When George Lyman Kittredge stalked jauntily out of Harvard 6 one mild May morning last spring, crowds collected to stamp and cheer, and many an official camera snapped busily. For more than a generation Mr. Kittredge had brought Shakspere to Harvard men, stripping the peet of four centuries' integument of other people's criticism, and clothing him in the vestments of that royal Elizabethan age in which he lived. So crowds gathered to honor the passing, with Mr. Kittredge's retirement, of a great Harvard tradition-English 2.

But nobody thought that when Kitty stomped out of Harvard Hall he'd from the shelf the precious Shakspere stol'n and put him in his pocket. After all, Shakspere is the immortal bard who depends not on a single man for his interpretation today-a single man whose little life, as far as his plays go, is decidedly not rounded with a sleep. Could the retirment of one great teacher mean the passing of Shakspere from Harvard College?

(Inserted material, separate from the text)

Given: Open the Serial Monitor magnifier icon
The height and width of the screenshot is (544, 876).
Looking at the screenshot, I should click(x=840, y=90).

Until yesterday we didn't think so. But today we do. For the undergraduates, judging by what we've heard, have sunk to a state of bestial oblivion as far as the bard is concerned, and Harvard Hall, despite the English department's effect to fill in the gap, is cold,-bare ruined choirs where late the sweet bird sang.

A tutor assigned "Hamlet" as a week's reading. When his tutee reported, the subject of Hamlet's madness came up for discussion. "There are three characters in the play who have theories about Hamlet's madness"' said the tutor, "The King Claudius, Polonius, and the Queen".

"No, sir," said the tutee, "The King, Claudius, Polonius, and the Queen make four."